Article 80 preserves the legal rights vested in the Jewish people to reconstitute the Jewish National Home within 22% of the territory comprised in the 1922 Mandate for Palestine (“Mandate”). That territory includes what is known today as Area "C" located in Judea and Samaria (West Bank) and East Jerusalem  (“disputed areas").

Resolution 2334 seeks to erase and annul – not preserve – those vested Jewish legal rights in the disputed areas by:

  • Claiming that Jews now presently living – or seeking in the future to live - in the disputed areas constitutes "a flagrant violation under international law"  - when in fact their right to live there is sanctioned by Article 6 of the Mandate and Article 80.
  • Alleging that the right to reconstitute the Jewish National Home in the disputed areas requires the consent of any other party.
  • Calling on all States to discriminate between Jews living in the disputed areas and Jews living in Israel.
  • Discouraging Jews from living in the disputed areas when article 6 of the Mandate specifically encourages close Jewish settlement in the disputed areas.

The questionable legality of Resolution 2334 needs to be urgently resolved by the Security Council itself seeking an advisory opinion from the International Court of Justice (“ICJ”) under article 96(a) of the United Nations Charter.

Egyptian Justice El Araby: ...The point of departure, or one can say in legal jargon, the critical date, is the League of Nations Mandate which was entrusted to Great Britain...
The General Assembly so acted when it sought an advisory opinion in 2003 from the ICJ on the legality of the security barrier erected by Israel.

That decision was fundamentally flawed because contrary to Article 65 (2) of the ICJ Statute - two vital documents – the Mandate for Palestine and article 80 – were not included in the  dossier of documents submitted to the ICJ for consideration by then UN Secretary General Kofi Annan – an omission never explained until today.

Give the ICJ half the documents and you will only get half a judgement.

Indeed the Egyptian Judge sitting on that case – Justice El Araby - cautioned in his judgement:

The international legal status of the Palestinian Territory (paras. 70-71 of the Advisory Opinion), in my view, merits more comprehensive treatment.

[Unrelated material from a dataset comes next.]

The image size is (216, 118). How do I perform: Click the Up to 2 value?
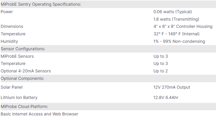coord(161,71)
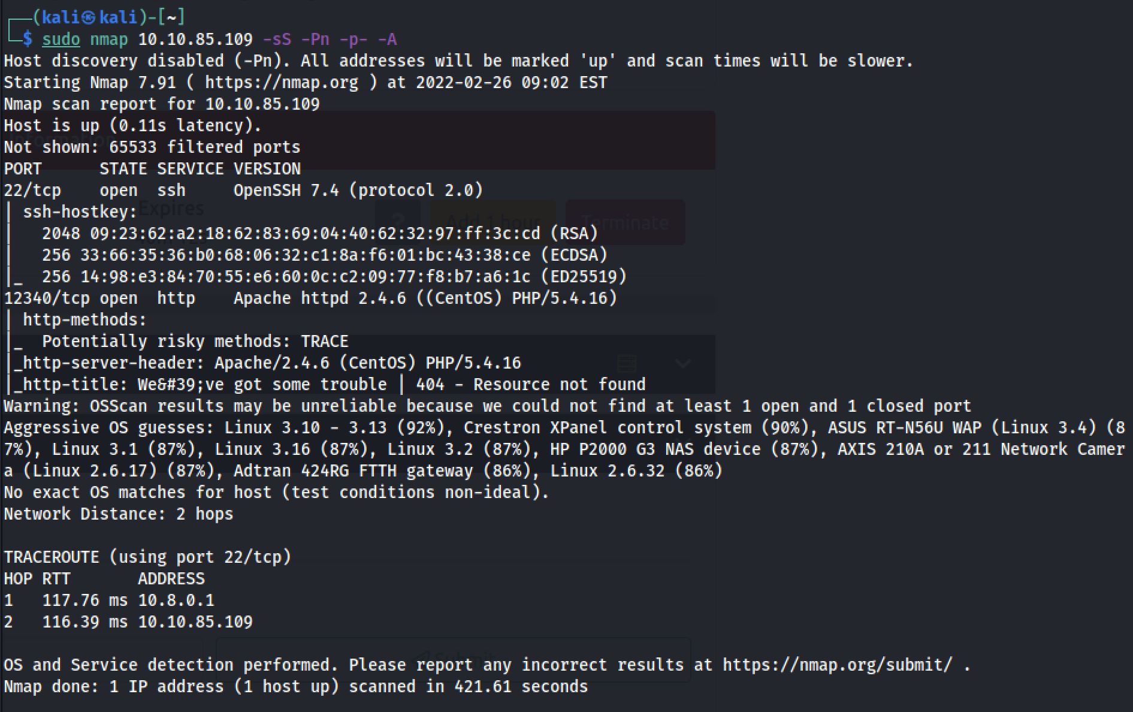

A historical survey is relevant to the question posed by the General Assembly, for it serves as the background to understanding the legal status of the Palestinian Territory on the one hand and underlines the special and continuing responsibility of the General Assembly on the other. This may appear as academic, without relevance to the present events. The present is however determined by the accumulation of past events and no reasonable and fair concern for the future can possibly disregard a firm grasp of past events. In particular, when on more than one occasion, the rule of law was consistently side-stepped. The point of departure, or one can say in legal jargon, the critical date, is the League of Nations Mandate which was entrusted to Great Britain.”

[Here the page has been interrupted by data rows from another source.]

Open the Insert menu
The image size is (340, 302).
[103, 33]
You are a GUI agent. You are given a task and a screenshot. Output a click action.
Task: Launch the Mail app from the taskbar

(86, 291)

The Security Council needs to ensure that this time round the Mandate and article 80 are put centre stage before the ICJ to consider when ruling on the legality of Resolution 2334. Justice for the Jewish people – and the standing, integrity and reputation of the United Nations – demands nothing less.

The Security Council cannot act in violation of the UN Charter – nor countenance any suggestion of illegality in its dealings with member States.

That is a certain recipe for absolute disaster.